Defined here, as we discovered:               

3 parts bourbon, 1 part Antica, 2 shakes grapefruit bitters, one REAL maraschino cherry, rocks. The cherry must be the color of pig heart, not Hallmark heart hue. Buy them, thank us later. (I’m not even going to mention the size of your ice cubes, we’ll discuss it later. One thing at a time, I know, change is hard).

Libate and stir your render. Do it every thirty (the latter, not the former or I make no promises).

Ladle off excess melted lard, strain it through cheesecloth into a clean bowl or double up some paper towels, either works well. Then add a little water back to your pot and continue on your journey.

The trick is not to allow sticking of any sort to the bottom of the pot. This causes discoloration of your lard, they say: and thus a less prized, somewhat compromised quality of resulting fat, they warn.

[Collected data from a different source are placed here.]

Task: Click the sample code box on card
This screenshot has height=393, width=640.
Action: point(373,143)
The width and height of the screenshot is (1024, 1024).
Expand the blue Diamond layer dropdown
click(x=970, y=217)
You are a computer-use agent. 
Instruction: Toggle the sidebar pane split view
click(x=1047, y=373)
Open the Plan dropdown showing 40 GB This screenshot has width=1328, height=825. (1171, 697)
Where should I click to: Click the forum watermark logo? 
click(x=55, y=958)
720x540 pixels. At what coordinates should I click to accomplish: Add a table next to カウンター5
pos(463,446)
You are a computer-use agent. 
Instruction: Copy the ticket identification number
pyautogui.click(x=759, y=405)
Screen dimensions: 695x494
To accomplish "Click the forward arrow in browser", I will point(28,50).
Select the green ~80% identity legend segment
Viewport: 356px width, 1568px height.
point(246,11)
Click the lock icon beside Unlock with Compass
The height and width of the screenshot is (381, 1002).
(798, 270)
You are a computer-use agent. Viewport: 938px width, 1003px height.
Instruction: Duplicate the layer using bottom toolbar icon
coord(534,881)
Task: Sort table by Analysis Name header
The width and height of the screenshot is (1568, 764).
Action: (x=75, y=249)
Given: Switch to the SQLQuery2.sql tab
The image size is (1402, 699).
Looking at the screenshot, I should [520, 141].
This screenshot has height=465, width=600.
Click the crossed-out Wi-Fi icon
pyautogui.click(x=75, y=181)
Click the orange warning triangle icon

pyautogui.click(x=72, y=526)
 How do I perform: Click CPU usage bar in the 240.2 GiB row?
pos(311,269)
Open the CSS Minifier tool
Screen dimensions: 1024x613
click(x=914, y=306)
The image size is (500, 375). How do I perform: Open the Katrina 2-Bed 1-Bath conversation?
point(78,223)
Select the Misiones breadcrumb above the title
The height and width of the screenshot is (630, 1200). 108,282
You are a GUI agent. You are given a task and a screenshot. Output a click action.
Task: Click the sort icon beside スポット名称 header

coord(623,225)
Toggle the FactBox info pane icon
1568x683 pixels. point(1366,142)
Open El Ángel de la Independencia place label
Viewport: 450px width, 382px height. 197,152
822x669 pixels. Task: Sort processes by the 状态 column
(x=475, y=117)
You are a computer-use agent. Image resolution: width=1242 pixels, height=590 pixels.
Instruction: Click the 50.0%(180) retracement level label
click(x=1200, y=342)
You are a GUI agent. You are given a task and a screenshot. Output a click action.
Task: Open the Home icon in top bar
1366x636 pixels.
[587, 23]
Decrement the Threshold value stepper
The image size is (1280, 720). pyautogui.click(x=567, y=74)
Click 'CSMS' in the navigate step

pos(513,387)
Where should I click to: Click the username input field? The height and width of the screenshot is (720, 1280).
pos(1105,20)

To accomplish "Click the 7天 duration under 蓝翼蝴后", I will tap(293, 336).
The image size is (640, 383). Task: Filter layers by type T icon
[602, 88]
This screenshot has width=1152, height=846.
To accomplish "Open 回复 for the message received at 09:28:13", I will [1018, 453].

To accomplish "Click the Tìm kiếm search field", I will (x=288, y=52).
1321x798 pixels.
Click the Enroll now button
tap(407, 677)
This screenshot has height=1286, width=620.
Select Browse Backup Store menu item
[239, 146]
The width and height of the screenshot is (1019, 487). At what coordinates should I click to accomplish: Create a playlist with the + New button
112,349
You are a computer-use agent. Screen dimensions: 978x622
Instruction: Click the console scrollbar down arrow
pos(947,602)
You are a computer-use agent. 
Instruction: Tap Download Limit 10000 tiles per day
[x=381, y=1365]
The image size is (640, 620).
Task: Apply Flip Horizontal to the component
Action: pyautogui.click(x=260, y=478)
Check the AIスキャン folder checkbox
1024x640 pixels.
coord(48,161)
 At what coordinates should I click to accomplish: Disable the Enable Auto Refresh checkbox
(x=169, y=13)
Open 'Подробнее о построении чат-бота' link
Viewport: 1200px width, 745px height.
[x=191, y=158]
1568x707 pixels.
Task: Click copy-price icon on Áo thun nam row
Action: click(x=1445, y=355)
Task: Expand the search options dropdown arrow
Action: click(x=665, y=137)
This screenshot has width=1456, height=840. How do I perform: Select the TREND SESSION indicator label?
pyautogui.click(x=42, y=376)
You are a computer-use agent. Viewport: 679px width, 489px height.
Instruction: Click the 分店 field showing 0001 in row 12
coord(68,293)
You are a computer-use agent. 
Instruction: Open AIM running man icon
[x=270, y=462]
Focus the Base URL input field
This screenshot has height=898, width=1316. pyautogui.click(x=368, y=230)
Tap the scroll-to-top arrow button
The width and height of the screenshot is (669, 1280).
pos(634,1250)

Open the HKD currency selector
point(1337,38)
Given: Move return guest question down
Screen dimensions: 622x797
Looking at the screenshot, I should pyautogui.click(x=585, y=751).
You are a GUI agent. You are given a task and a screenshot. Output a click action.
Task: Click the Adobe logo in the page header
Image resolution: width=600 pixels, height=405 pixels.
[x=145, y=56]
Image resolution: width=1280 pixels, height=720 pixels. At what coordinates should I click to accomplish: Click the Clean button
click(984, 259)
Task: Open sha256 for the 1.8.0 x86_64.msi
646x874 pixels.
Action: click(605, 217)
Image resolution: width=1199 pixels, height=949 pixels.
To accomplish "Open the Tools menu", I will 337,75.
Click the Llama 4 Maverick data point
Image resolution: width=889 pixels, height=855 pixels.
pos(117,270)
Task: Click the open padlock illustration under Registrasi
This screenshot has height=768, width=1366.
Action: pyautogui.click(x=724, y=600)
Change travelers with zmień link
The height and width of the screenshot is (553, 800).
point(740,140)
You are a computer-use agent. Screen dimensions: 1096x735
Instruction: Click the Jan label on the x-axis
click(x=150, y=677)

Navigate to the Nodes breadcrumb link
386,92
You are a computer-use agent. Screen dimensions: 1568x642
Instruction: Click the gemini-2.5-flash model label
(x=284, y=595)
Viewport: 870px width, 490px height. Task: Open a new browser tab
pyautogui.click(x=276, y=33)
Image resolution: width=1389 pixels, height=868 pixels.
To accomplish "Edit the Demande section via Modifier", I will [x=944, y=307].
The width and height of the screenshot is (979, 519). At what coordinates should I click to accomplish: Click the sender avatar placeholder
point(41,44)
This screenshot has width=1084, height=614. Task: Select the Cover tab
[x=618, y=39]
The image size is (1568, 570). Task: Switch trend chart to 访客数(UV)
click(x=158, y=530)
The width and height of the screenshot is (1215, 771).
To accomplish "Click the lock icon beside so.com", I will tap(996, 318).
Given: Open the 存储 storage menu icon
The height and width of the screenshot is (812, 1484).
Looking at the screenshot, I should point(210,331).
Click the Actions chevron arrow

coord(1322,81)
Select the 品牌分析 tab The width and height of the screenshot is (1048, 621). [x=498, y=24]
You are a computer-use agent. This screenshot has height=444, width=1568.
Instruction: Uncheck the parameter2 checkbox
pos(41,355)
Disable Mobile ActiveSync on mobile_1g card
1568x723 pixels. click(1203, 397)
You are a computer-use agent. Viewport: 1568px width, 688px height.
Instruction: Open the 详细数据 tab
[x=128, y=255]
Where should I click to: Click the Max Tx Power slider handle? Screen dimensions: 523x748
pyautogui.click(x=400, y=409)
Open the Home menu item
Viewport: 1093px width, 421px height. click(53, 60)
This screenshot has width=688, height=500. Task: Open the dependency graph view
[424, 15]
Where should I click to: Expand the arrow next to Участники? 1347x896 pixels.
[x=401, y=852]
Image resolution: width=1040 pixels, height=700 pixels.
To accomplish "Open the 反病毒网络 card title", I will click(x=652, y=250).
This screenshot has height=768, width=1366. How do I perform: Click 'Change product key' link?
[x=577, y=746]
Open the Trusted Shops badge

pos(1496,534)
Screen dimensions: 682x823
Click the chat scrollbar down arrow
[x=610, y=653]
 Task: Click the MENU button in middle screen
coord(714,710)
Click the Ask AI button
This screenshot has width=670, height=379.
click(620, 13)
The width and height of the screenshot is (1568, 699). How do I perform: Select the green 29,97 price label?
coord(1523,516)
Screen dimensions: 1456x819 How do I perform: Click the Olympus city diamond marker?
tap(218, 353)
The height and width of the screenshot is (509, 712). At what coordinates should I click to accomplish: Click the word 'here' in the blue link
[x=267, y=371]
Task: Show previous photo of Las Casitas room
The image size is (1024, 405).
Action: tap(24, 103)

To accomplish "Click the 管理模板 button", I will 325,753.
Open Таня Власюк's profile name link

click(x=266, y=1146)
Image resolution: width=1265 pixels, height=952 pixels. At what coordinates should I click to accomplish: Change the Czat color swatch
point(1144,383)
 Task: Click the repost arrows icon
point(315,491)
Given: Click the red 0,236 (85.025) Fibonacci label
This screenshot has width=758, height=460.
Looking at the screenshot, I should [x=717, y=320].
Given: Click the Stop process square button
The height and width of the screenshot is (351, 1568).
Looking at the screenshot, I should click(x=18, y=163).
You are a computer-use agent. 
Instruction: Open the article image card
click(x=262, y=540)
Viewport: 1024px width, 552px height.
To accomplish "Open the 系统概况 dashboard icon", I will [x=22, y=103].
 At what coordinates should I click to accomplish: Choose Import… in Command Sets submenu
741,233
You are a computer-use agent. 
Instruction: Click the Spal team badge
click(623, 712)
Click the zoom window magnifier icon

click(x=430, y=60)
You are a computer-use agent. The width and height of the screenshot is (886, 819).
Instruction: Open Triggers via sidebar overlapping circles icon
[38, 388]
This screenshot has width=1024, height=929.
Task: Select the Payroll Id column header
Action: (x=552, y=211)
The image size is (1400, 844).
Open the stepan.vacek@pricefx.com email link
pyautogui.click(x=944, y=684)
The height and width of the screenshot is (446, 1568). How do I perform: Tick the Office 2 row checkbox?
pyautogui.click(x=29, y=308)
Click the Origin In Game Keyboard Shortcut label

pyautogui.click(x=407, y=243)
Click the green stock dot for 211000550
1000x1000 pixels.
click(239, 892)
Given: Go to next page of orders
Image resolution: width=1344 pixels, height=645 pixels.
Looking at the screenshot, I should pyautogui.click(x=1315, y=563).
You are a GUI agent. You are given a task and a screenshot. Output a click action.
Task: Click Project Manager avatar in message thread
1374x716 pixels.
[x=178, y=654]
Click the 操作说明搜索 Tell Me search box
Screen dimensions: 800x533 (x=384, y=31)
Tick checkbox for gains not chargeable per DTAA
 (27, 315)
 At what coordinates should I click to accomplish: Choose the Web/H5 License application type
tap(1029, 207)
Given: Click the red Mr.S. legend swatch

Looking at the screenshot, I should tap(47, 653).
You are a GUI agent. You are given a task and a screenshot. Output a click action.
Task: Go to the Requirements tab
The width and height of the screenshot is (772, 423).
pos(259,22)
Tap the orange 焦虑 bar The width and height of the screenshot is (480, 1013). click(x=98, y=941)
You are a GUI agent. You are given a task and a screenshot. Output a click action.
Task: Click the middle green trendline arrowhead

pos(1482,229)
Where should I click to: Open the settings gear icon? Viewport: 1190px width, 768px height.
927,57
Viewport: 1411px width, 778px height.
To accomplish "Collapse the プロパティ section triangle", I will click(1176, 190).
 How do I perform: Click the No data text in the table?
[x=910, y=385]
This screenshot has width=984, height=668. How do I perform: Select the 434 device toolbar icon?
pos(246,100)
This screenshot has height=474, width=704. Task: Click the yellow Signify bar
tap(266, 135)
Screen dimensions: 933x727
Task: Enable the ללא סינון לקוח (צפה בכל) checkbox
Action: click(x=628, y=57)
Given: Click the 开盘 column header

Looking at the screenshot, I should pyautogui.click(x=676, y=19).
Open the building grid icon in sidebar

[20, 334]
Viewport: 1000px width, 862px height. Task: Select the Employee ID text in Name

Well, I am here to report that between 1 and 3 am, on a school night, sticking did occur and the world is still alright! Just go back and reread that part where we told you we had 9, capital N, elll bees of fattage to render. Now let me tell you something new we discovered that night:

There’s something special that happens between those single digit hours on a weeknight, those hours intended for sleep. If you’re awake, maybe you know. There’s a stillness that sets in, a quiet calm that invades. It makes the visible dirt on the streets less apparent and the dirt in our lives somehow more manageable. We found it that night. It happened for us not on the street, but in the serenity that came at the stove. Brown bits, bourbon and back fat came together in those pre-dawn pork hours to form a beautiful snowy white lard, sating those handy, salvaged mason jars and maybe, in some way our souls.

Go forth now, it’s safe, sleep. Someday soon, you will render.

The Pickup

As it turns out, a chest freezer takes about four hours to cool down, which was just enough time for us to pick up the pig, formerly known as Weasel. So yesterday, after our respective morning errands, Sarah, Connor, Donnie and I jumped in the Subaru with a large catering cooler in the back and headed up to Napa. We of course stopped at Oxbow market for lunch, because really, who wants to visit a bunch of carcasses on an empty stomach?

Barry the butcher wasn’t in at Brown’s Valley Market, but the strapping young butcher who helped us out let us take a quick tour of the back. There were two other meat cutters carving up large hunks of beef and slicing bacon. Our pig parts came in three cardboard boxes. We pulled the car around back to the loading door to quickly and unceremoniously cram Weasel into the cooler while avoiding a slew of vulturous yellow jackets that were buzzing around the alley. She fit perfectly.

All of the meat was carefully vacuum sealed in plastic with a label denoting the cut. Of course we wanted to know the final weight of our pig bits, so we put Connor on a bathroom scale with a milk crate and took stock:






We are very much looking forward to our first pig meal: Carnitas on September 17. In the meantime, a sneak preview at Sunday brunch this morning confirmed that Weasel is indeed a tasty pig. Now we are down to five packs of bacon and may need a security system for the freezer, cause that stuff is like gold!